América Móvil, empresa multinacional que opera Telcel en México, retrocedió un lugar en la edición 2020 del Índice de Responsabilidad Corporativa de Ranking Digital Rights, como el lugar 8 entre 12 empresas evaluadas por la organización, con una calificación de 22 por ciento.

El apartado peor evaluado por Ranking Digital Rights fue el de libertad de expresión, en el que solo obtuvo 6 por ciento de calificación, debido a que no divulgó prácticamente nada sobre políticas y prácticas que afecta los derechos a la libertad de expresión y acceso a la información de las personas usuarias.

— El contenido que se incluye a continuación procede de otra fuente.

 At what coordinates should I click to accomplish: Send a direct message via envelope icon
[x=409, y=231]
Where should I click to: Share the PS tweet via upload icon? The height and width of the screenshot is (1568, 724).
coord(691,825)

Entre los temas que no transparentó América Móvil se encuentran sus políticas sobre contenido publicitario y dirigido, cuando su política de privacidad explica que se construyen “perfiles” con objetivos publicitarios; demandas de censura, ya que no se sabe cómo responde a las demandas de la iniciativa privada y del gobierno para bloquear o restringir cuentas, ni cuántas veces ha empleado estos mecanismos, ni en qué casos.

El segundo apartado con peor calificación de la empresa fue el de privacidad, con 22 por ciento, nuevamente, la baja calificación se debió a la falta de suficiente información sobre procesos que afectan la privacidad y seguridad.

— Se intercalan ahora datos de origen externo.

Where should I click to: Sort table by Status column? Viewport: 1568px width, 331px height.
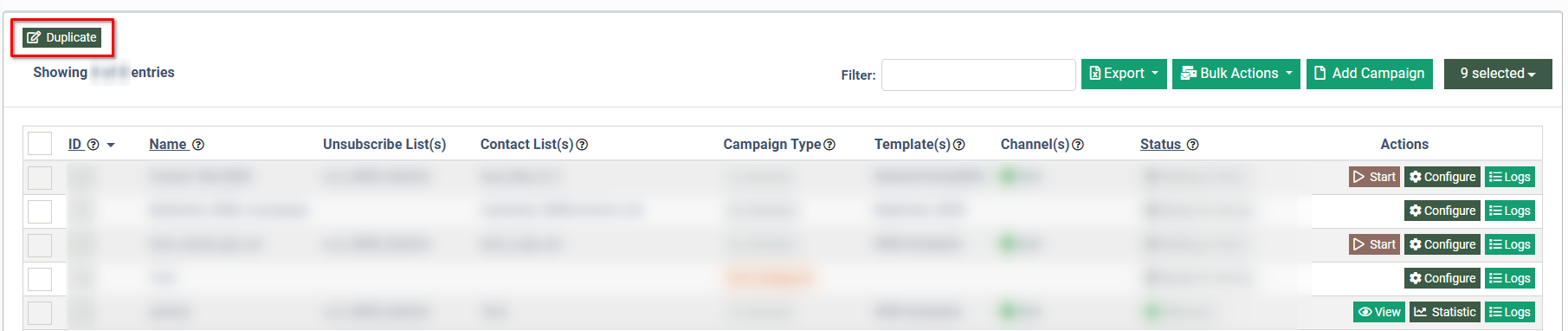coord(1161,145)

Algunos de los aspectos que afectaron esta calificación fueron la falta de apertura sobre qué tipo de información recolecta y comparte, la falta de compromiso para notificar a los usuarios cuando comparte sus datos con el gobierno y la falta de transparencia sobre cómo enfrenta vulnerabilidades en su seguridad.

Incluso en el apartado en el que obtuvo la mejor calificación; es decir, gobernanza, con 51 por ciento, se explica que carece de mecanismos para llevar a cabo debido proceso para evaluar el impacto de la compañía en los derechos humanos y su respeto, además, tampoco mostró evidencia de tener interacción profunda con partes interesadas en la defensa de los derechos humanos o que se hayan visto afectadas por la compañía.

Ranking Digital Rights recomienda a América Móvil incrementar la transparencia sobre cómo maneja las peticiones de autoridades para el bloqueo de contenido o restricción a usuario; además de abrir más información sobre la debida diligencia en derechos humanos y clarificar sus medidas de seguridad.